# Mitfahrer im Raum Emsland (bzw. Meppen) gesucht



## Christian382 (11. Juli 2014)

Moin Moin,

ich fahre seit einiger Zeit mit meinem Mountainbike alleine durch die Wälder rund um Meppen (Emsland) und suche nun Gleichgesinnte die Lust auf gemeinsame Fahrten haben, da es mit anderen bestimmt noch mehr Spaß macht . Habe aber leider bei mir in der Gegend noch nicht wirklich Mountainbiker treffen können.
Würde natürlich auch gerne in anderen Gebieten (Umgebung vom Emsland) fahren und neue Strecken kennen lernen.
Kurz zu mir:
Ich bin 32 Jahre und wohne seit ca 10 Jahren in Meppen.
Mein Bike ist ein Bulls Hardtail.

Würde mich freuen wenn ich im Emsland nicht der einziger wäre 

Gruß Christian


----------



## Mr_Atze (17. August 2014)

Moin Christian,

du bist nicht der einzige der im Emsland alleine Touren durch die Wälder macht. Ich bin seit langem immer wieder auf der suche nach Strecken im Emsland, jedoch ist das alles hier zu flach und die Wälder schlecht bewirtschaftet.

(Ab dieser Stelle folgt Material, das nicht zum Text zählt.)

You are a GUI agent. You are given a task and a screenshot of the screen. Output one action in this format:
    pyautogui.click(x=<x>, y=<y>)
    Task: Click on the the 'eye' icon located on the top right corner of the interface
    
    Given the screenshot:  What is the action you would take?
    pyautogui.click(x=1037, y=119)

Ich lebe seit 16 Jahren im Emsland (Dörpen). Das Freeriden habe ich zu dem Zeitpunkt auch aufgegeben, jedoch habe ich vor einem Jahr wieder damit angefangen und mir jetzt auch wieder ein neues Bike dafür besorgt. (Mein altes war eins aus´m Supermarkt zum wider anfangen).

Kurz zu mir:
Ich bin auch 32 und mein Bike ist ein VOTEC VM150 black


----------



## MTB-News.de




----------



## tobiaslennartz (31. August 2014)

Wo kann man in Dörpen gut fahren (Wald) komme aus Bunde und bin auf der suche nach waldstrecken damit mein cannondale ca feine f1 mal wieder ein bischen Erde unter die Räder bekommt.


----------



## Mr_Atze (31. August 2014)

Moin, in Dörpen gibt es keine guten Waldstrecken. 
Ich fahre zur zeit die ganzen Wälder hier in der Umgebung ab um ein paar Möglichkeiten zum fahren zu finden.  In Wippingen kann man zum Beispiel fahren. Da sind ein paar Forstwege wo man schon mal ein wenig Spaß haben kann. 
An sonsten bin ich wie schon gesagt noch am schauen wo man sonst noch fahren kann.


----------



## tobiaslennartz (31. August 2014)

Ja das sieht echt mau aus hier. Hier bei uns gibt es nur den Heseler Wald wo beim Spielplatz auch ein paar Hügel sind die auch den einen oder anderen Sprung erlauben. Naja im Oktober geht es nach Österreich ( Freitag Anreise Samstag+ Sonntag Biken Montag wieder zurück) ein paar Etappen der Bikeschaukel fahren.


----------



## Mr_Atze (31. August 2014)

Meine Frau und ich fahren im Oktober in den Harz nach Braunlage, da kann sie dann Wellness machen und ich die Strecken unsicher. 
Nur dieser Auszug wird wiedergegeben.